Scriveva il commediografo latino Terenzio: "Sono un uomo e tutto ciò
che riguarda l'uomo riguarda me", nella cascina dei contadini emiliani
tali parole si fanno quotidiana realtà.
È una mattina di nebbia quando i fascisti, cui è giunta notizia
dell'attività dei Cervi, circondano il cascinale.
All'ordine di arrendersi i sette rispondono sparando ma presto sono costretti
a cedere: gli assalitori hanno dato fuoco al fienile e se la casa bruciasse
l'intera famiglia morirebbe.
I fratelli escono con le mani alzate seguiti dai prigionieri di guerra, mentre
i fascisti saccheggiano la loro cascina.
Nella caserma dei Servi, a Reggio Emilia, l'interrogatorio e l'invito a passare
alla repubblica fascista. "Crederemmo di sporcarci" dice Aldo ad
un poliziotto che insiste.
Quando il 27 settembre il GAP (Gruppo Armato Partigiano) uccide Vincenzo Onfiano,
segretario del Fascio, il Tribunale speciale giudica i Cervi senza farli comparire,
li condanna a morte con una sentenza per cui non è occorsa la camera
del consiglio.
Giustizia fascista.
Verranno uccisi in un campo, Antenore non credeva si potesse morire con il
bel cappotto nuovo che s'era fatto.
La terra riaccoglie i suoi ligli, si riprende la loro giovinezza, il loro
amore.
Il padre Alcide saprà della loro morte solo l'8 gennaio e si aggrapperà,
nel dolore, alla sapienza contadina che gli insegna che sempre "dopo
un raccolto ne viene un altro".
E il nostro raccolto, quali frutti produce?
La domanda è tutt'altro che retorica alla luce dei ripetuti tentativi
di derubarci della Storia e della Memoria che sono stati compiuti.

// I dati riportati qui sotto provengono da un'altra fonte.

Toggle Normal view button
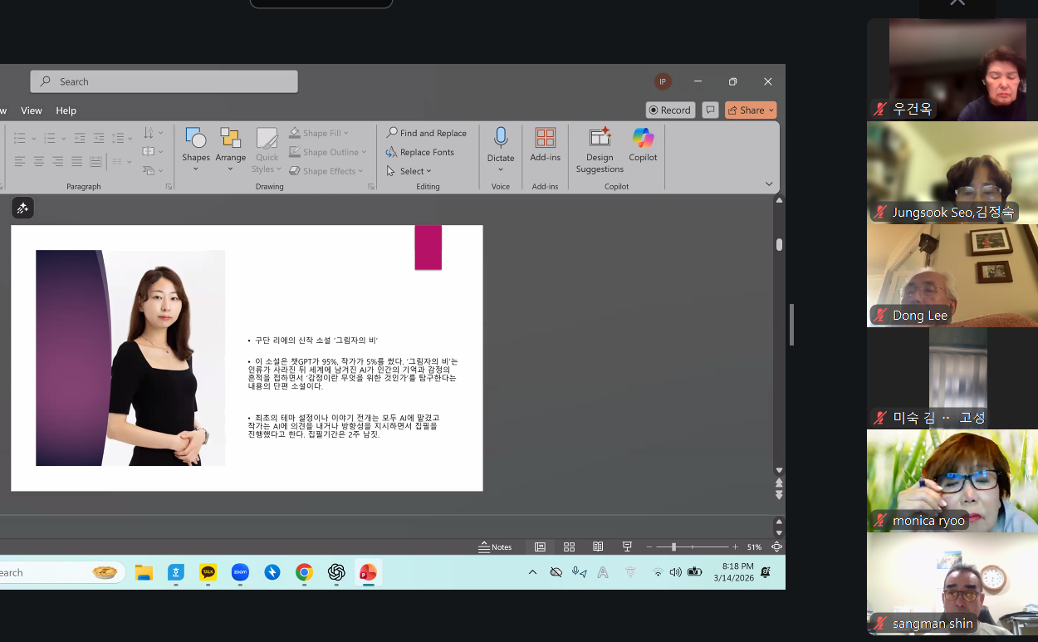Viewport: 1038px width, 642px height. click(x=540, y=546)
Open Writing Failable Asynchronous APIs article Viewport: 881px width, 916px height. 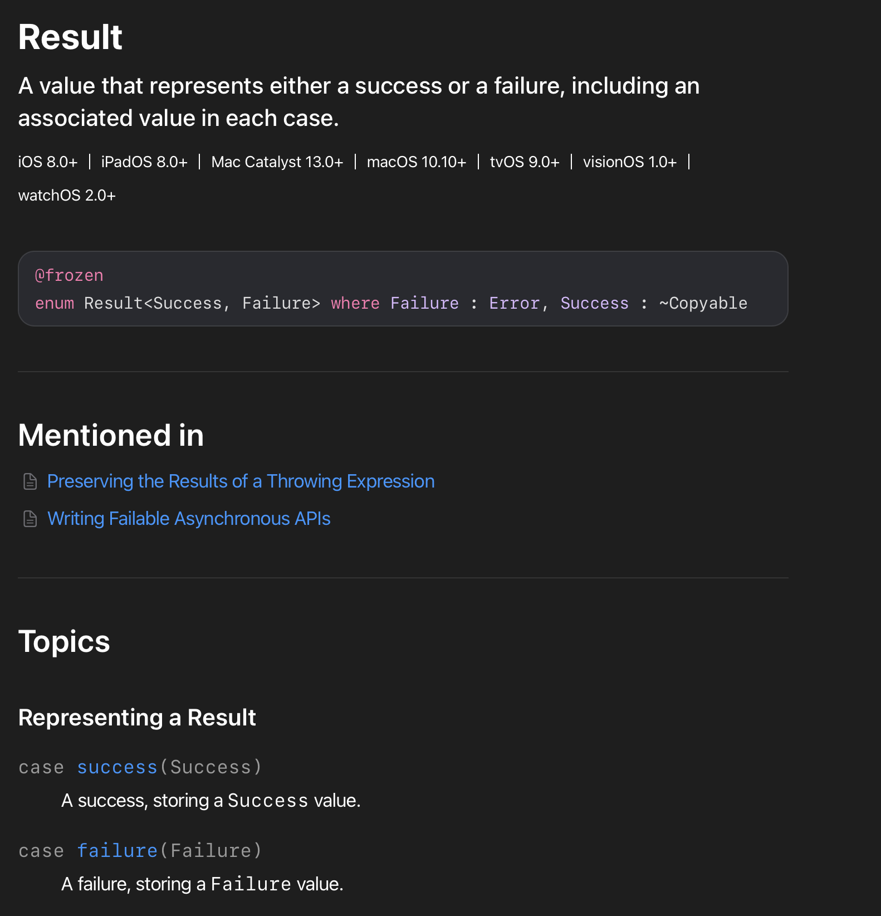[x=189, y=519]
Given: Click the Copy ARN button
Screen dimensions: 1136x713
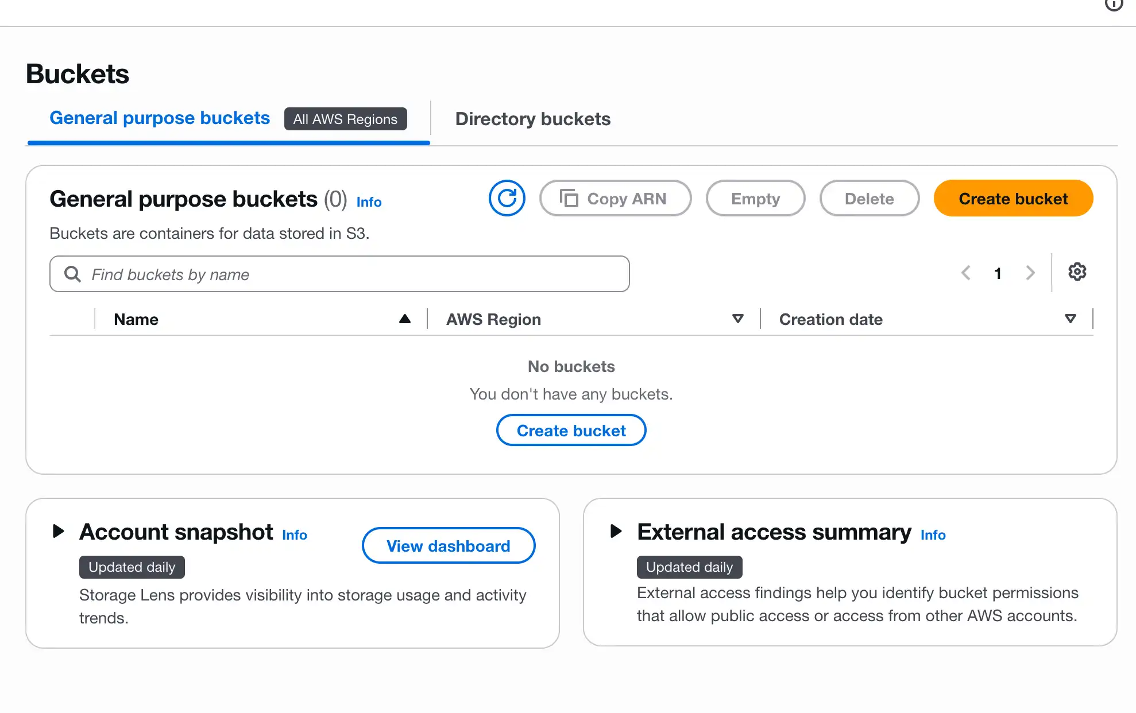Looking at the screenshot, I should (x=615, y=199).
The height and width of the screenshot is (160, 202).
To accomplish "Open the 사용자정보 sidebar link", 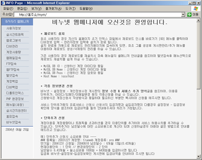I will pos(13,28).
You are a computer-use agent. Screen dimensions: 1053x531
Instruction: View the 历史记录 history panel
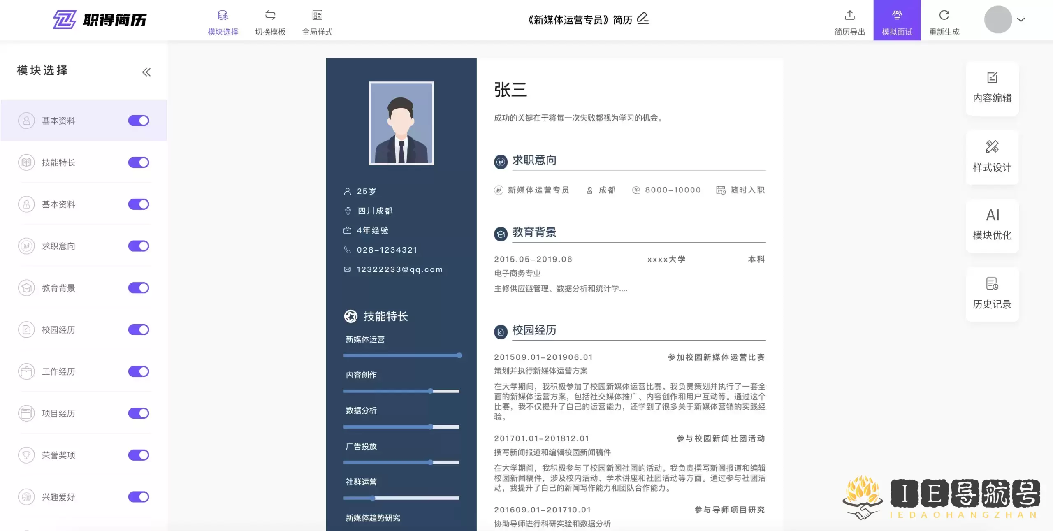point(992,294)
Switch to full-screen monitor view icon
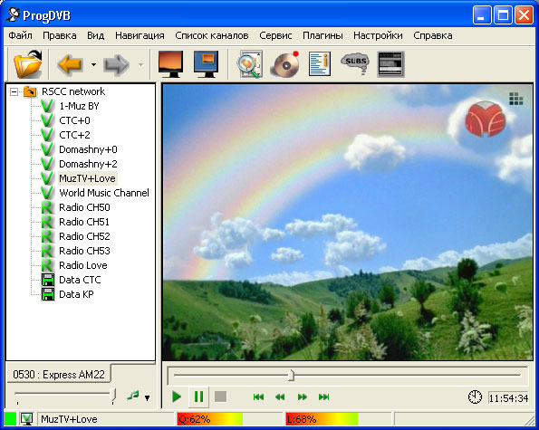 (x=170, y=64)
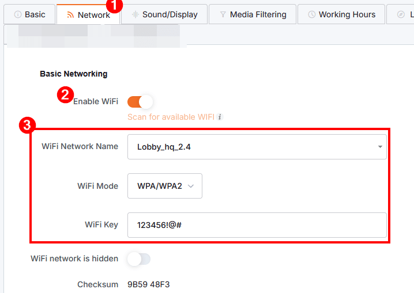414x293 pixels.
Task: Click the Checksum value 9B59 48F3
Action: click(x=148, y=284)
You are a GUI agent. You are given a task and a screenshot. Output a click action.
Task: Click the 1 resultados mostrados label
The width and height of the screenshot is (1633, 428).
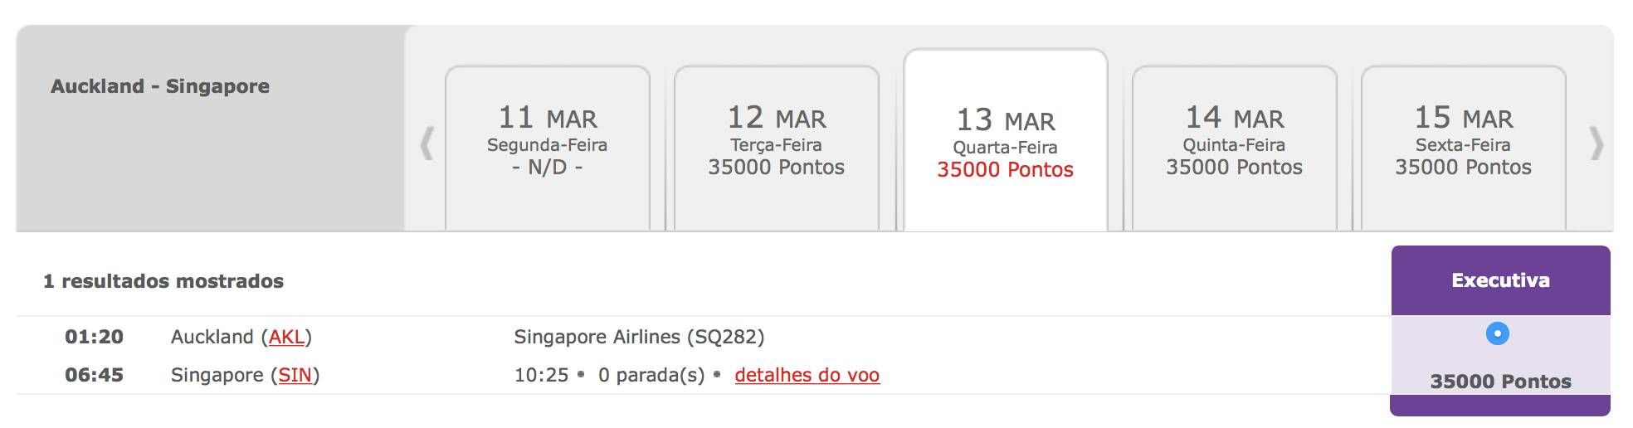163,281
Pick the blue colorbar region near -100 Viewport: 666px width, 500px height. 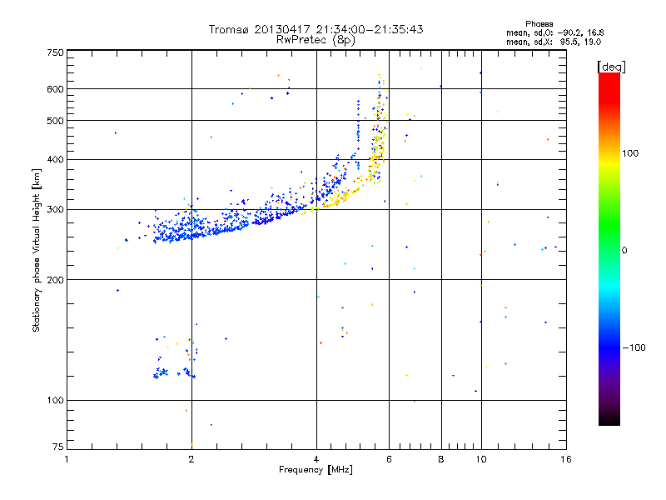[609, 346]
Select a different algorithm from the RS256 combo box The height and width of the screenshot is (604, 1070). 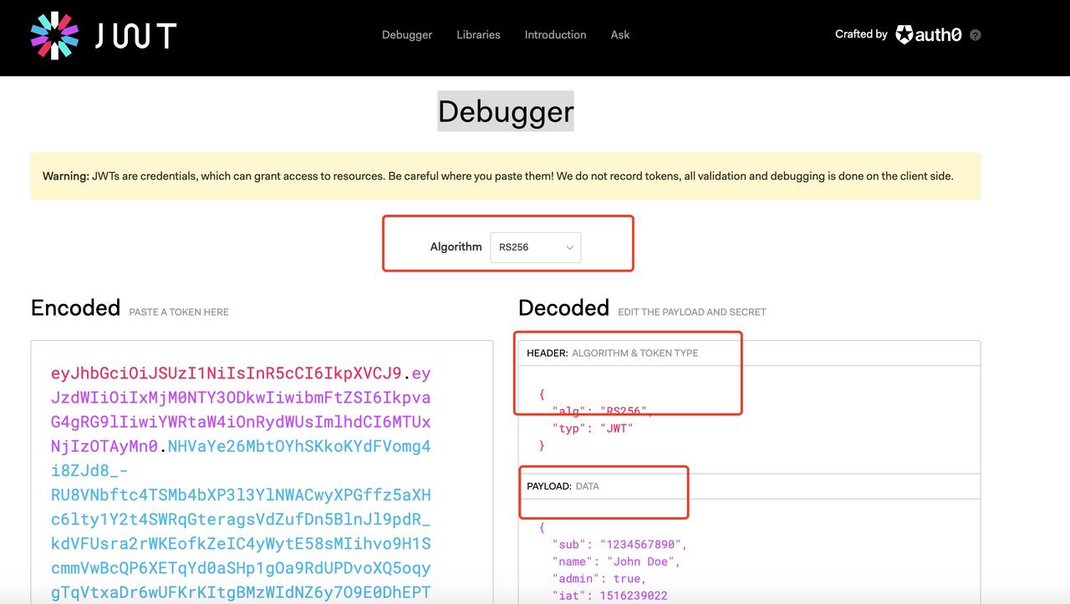coord(535,247)
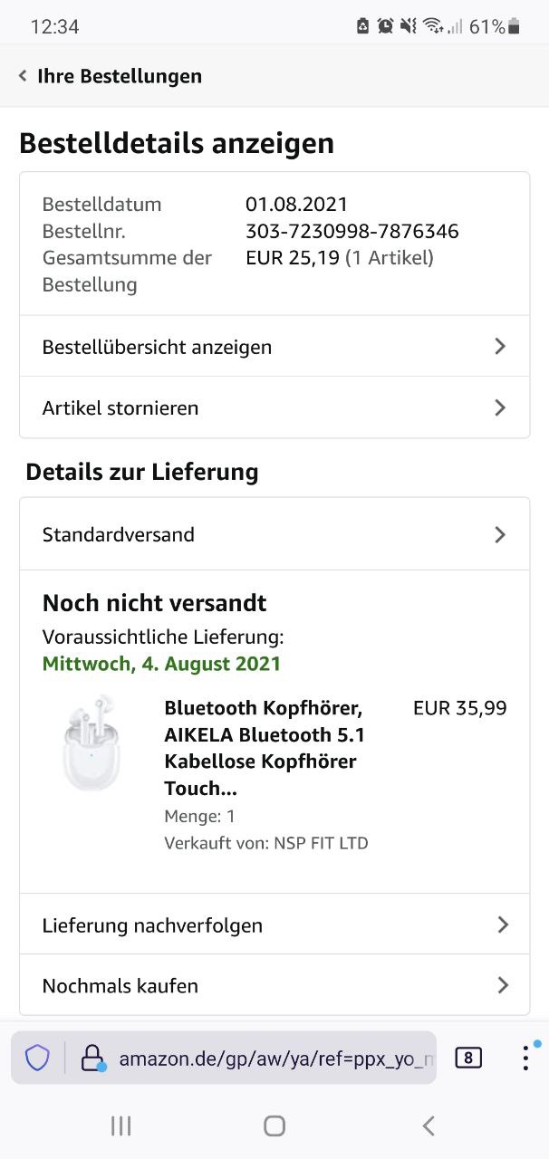Open the AIKELA Bluetooth Kopfhörer product link
This screenshot has width=549, height=1159.
pos(265,747)
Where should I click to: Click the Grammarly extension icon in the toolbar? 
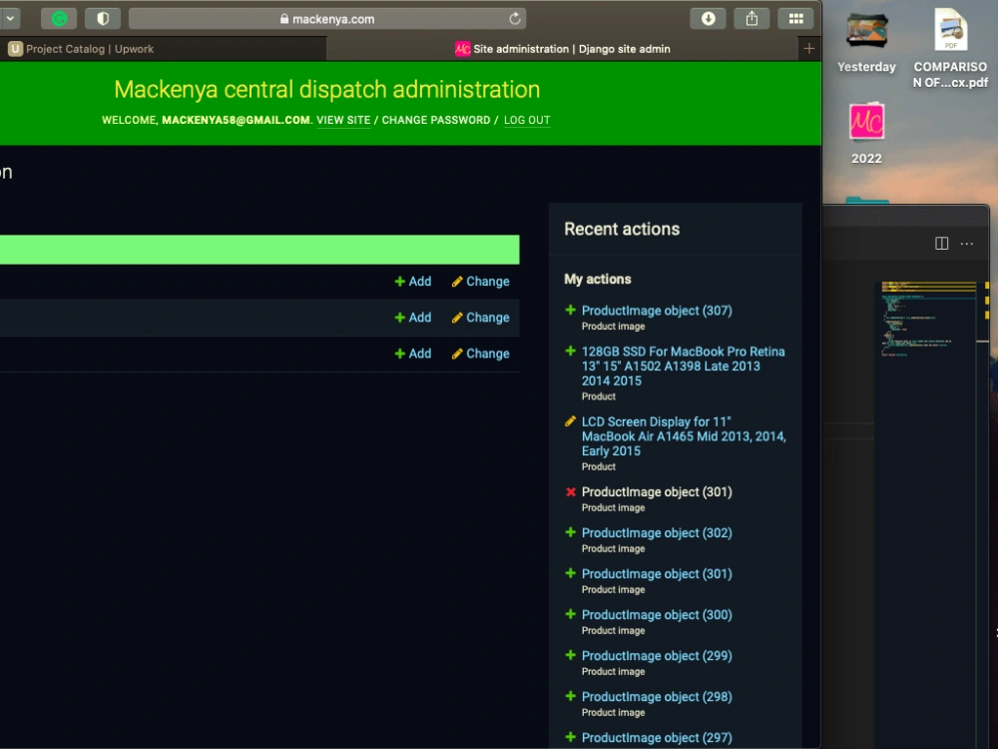pyautogui.click(x=62, y=18)
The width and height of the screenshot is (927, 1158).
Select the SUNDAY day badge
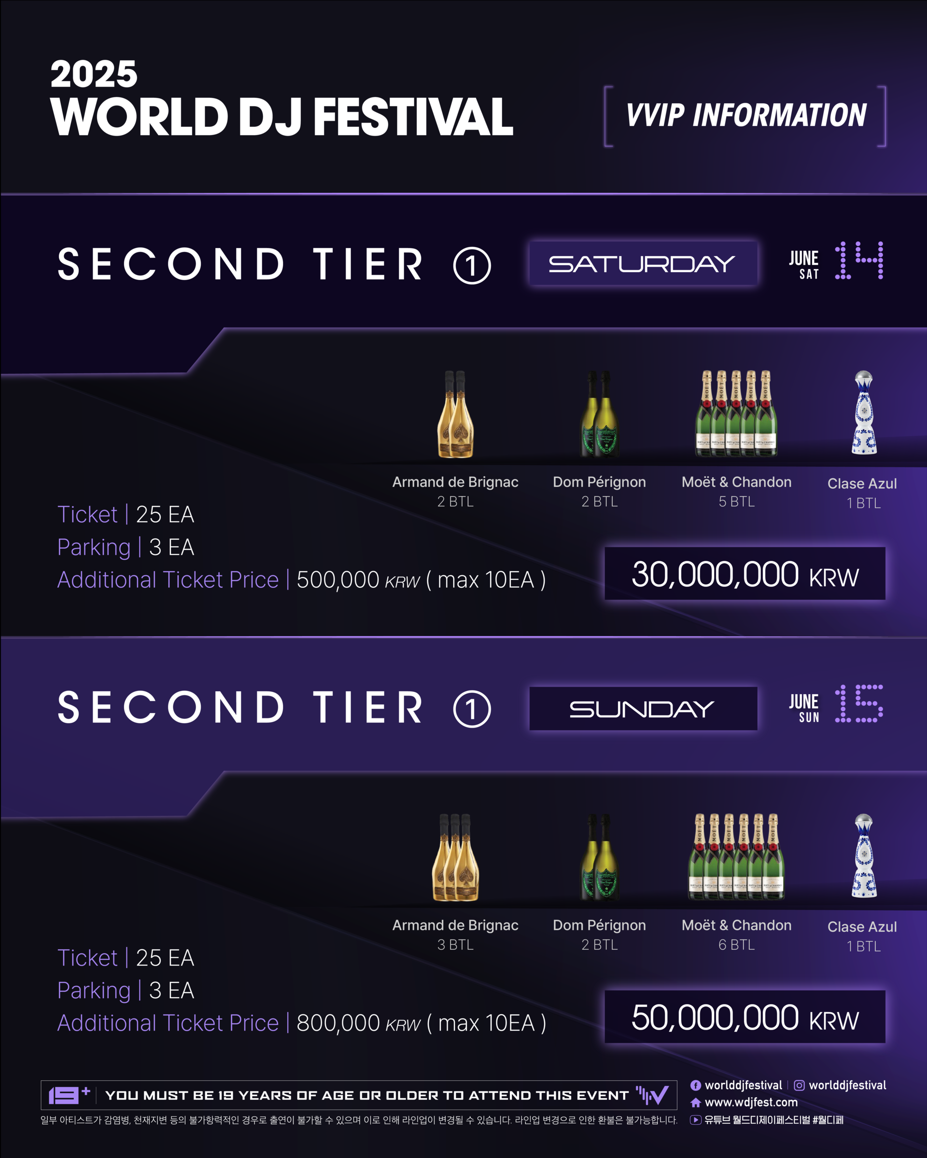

Non esistono dittature "buone". Non esistono dittature che non esigano
tributi di sangue. Sempre una voce si alza per rivendicare quella dignità
che rende l'uomo degno del suo nome.
Forse potremmo trarre queste semplici verità dalle vite dei fratelli
Cervi e un ringraziamento per il nostro passato contadino assetato di libertà
e di fratellanza.
Non temete di non avere spazio per loro nella vostra memoria: essa, come la
poesia, è una creatura che si nutre di se stessa e d'infinito.